How can I search for words that start and end with the same character in a file by using the Linux grep command? I have tried some answers but they didn't work. Thanks!
-
7"I have tried some answers but they didn't work" - next time please show us what you've tried. You might have been really close to a solution and we can build on your ideas to reach something that worksChris Davies– Chris Davies2022-10-07 08:00:53 +00:00Commented Oct 7, 2022 at 8:00
3 Answers
Assuming the input contains a single word per line, you may use
grep -x '\(.\).*\1' file
... to extract all lines that start and end with the same character. This is done by capturing the first character on the line using \(.\), allowing the rest of the characters on the line to be anything (with .*) but then forcing a match of the captured character at the very end using the back-reference \1.
The -x option to grep tells the utility that the pattern must match across a complete line, not just a part of the line. Without -x, you would have to insert explicit anchors in the regular expression to be sure you match complete lines: ^\(.\).*\1$
Example run on my system's dictionary, showing only the 5 first results:
$ grep -x '\(.\).*\1' /usr/share/dict/words | head -n 5
aa
aba
abaca
abasia
abepithymia
If you're dealing with input that contains multiple space-delimited words on each line, then you may pre-process that text by splitting it into one word per line first. Here, I additionally convert all characters to lower-case with tr at the same time as replacing spaces with newlines, and I remove duplicates by means of sort -u:
tr ' [:upper:]' '\n[:lower:]' <file | sort -u | grep -x '\(.\).*\1'
Note that this ignores the fact that an "ordinary text" may contain punctuation and other characters that are not part of words.
It is pointed out in comments (now deleted) that the grep command misses single-letter words, which technically starts and end with the same character.
To get these too:
grep -x -e '\(.\).*\1' -e . file
This now returns lines starting and ending with the same character or lines only containing a single character.
-
What about using
awkand use split or substr for every line?

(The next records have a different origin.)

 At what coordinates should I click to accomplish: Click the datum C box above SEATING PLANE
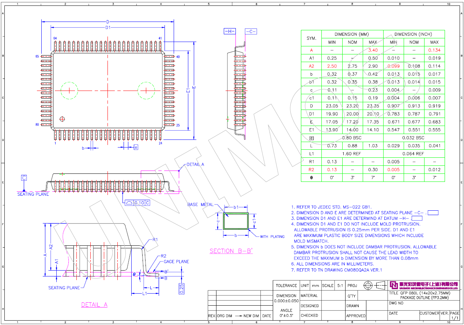coord(24,178)
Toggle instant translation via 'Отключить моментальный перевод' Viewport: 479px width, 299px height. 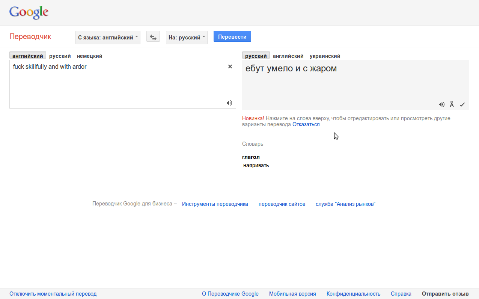tap(53, 294)
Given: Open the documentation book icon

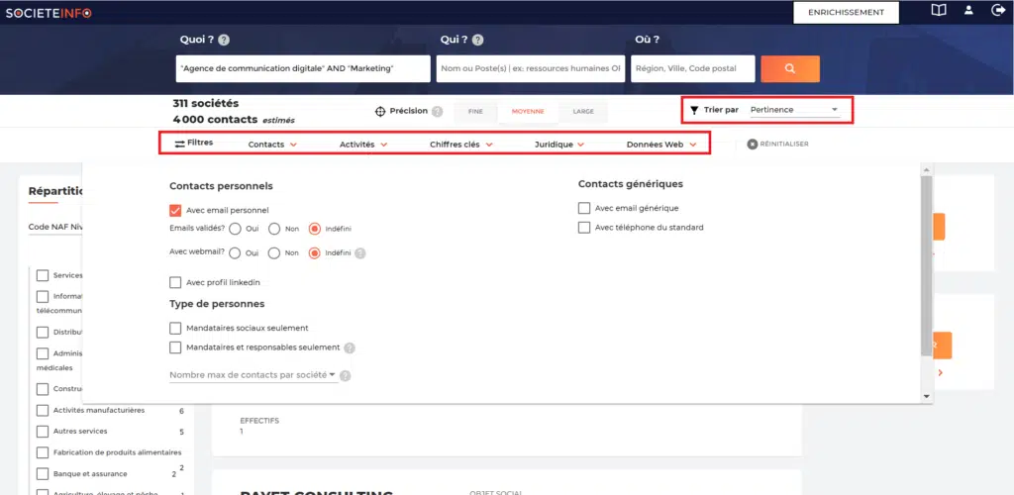Looking at the screenshot, I should pyautogui.click(x=938, y=11).

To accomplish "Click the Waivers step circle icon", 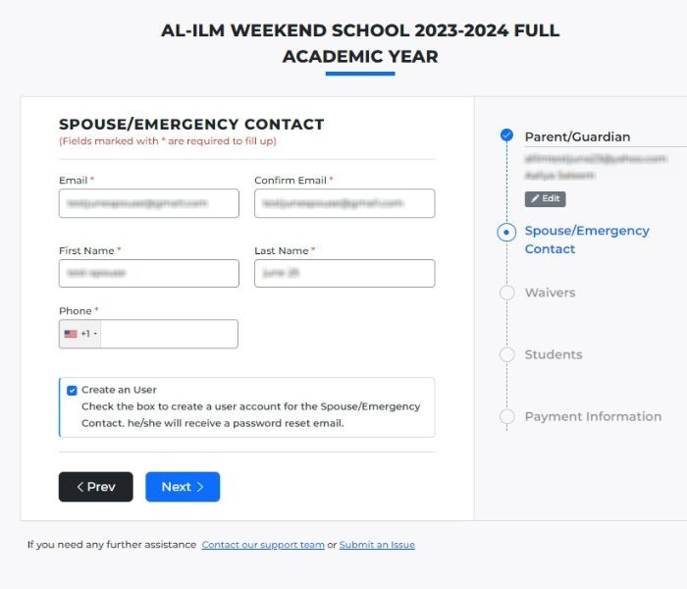I will coord(506,293).
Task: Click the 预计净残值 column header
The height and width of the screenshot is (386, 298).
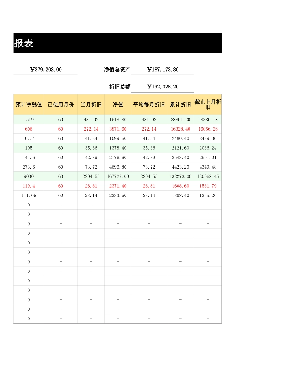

So I can compare the first character with the last one, is it slower perhaps?Edgar Magallon– Edgar Magallon2022-10-07 07:44:43 +00:00Commented Oct 7, 2022 at 7:44 -
Great answer, I thought it was not possible to use
grepin this case, but I see I was wrong :).Edgar Magallon– Edgar Magallon2022-10-07 07:46:38 +00:00Commented Oct 7, 2022 at 7:46 -
1@EdgarMagallon Sure, you can do that, but it's going to be a bit more fiddly, more code. I would probably not do that, unless I had to do it as part of an existing
awkprogram.2022-10-07 07:48:06 +00:00Commented Oct 7, 2022 at 7:48 -
Thank you. I also tried '^(\w).*\1$'. Seems it works too. Are there many ways to capture the first character? What is the difference between \(.\) and (\w)?newlearner– newlearner2022-10-07 07:54:59 +00:00Commented Oct 7, 2022 at 7:54
-
1@newlearner Yes, you may ask that, in a separate question (if it hasn't been asked before, I haven't checked). That way we allow others to answer too.2022-10-07 08:46:35 +00:00Commented Oct 7, 2022 at 8:46
If by word, you mean any sequence of one or more non-whitespace characters, with GNU grep you could do:
grep -Po '(?<!\S)(?=(\S))\S*\1(?!\S)' your-file
That matches on sequences of 0 or more non-whitespace characters (\S*) that end in the same non-whitespace character (\1) as was captured ((\S)) in a look-ahead operator ((?=...)) at the start, using negative look-behind ((?<!...)) and look-ahead ((?!...)) operators on either side to make sure the found word is neither preceded nor followed by non-whitespace characters.
In this answer, it finds:
'(?<!\S)(?=(\S))\S*\1(?!\S)'
sequences
0
that
a
It also finds That if you add the -i option.
Using Raku (formerly known as Perl_6)
~$ raku -ne '.put if m:i/ ^ (.) .*? $0 $ /;' file
File is read linewise using the -ne non-autoprinting command line flags. Captures in Raku are denoted by (…) parentheses, and start from $0. The match is made case-insensitive with the :i adverb.
~$ cat /usr/share/dict/words | raku -e 'my @a; @a.push($_) if / ^ (.) .*? $0 $ / for $*IN.lines; .put for @a.elems;'
9917
(Remove the call to elems above to return a list of matching words).